RECORDS PROVIDED =
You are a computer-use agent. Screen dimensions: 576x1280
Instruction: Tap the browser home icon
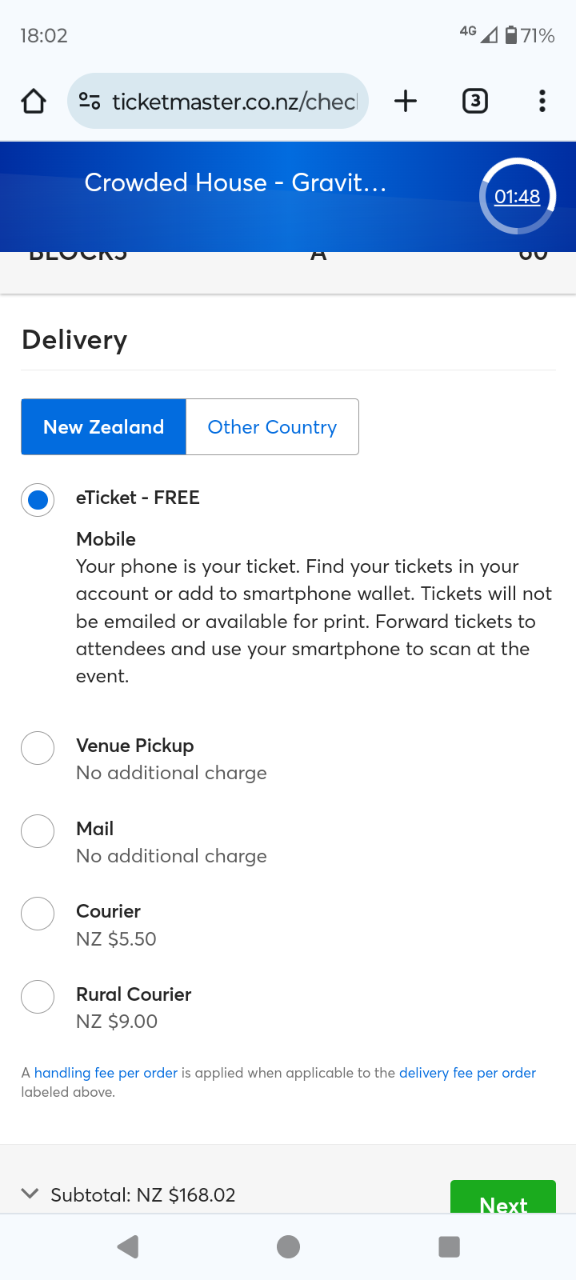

--

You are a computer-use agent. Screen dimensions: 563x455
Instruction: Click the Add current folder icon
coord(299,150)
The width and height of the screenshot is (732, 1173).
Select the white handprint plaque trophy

WHAT YOU ARE ASKED TO DO =
The lines above from the one containing "You are a computer-use agent. Screen dimensions: 576x1280" through the one containing "Instruction: Tap the browser home icon" are to be set down exactly, and no others.

EXERCISE ANSWER =
You are a computer-use agent. Screen dimensions: 576x1280
Instruction: Tap the browser home icon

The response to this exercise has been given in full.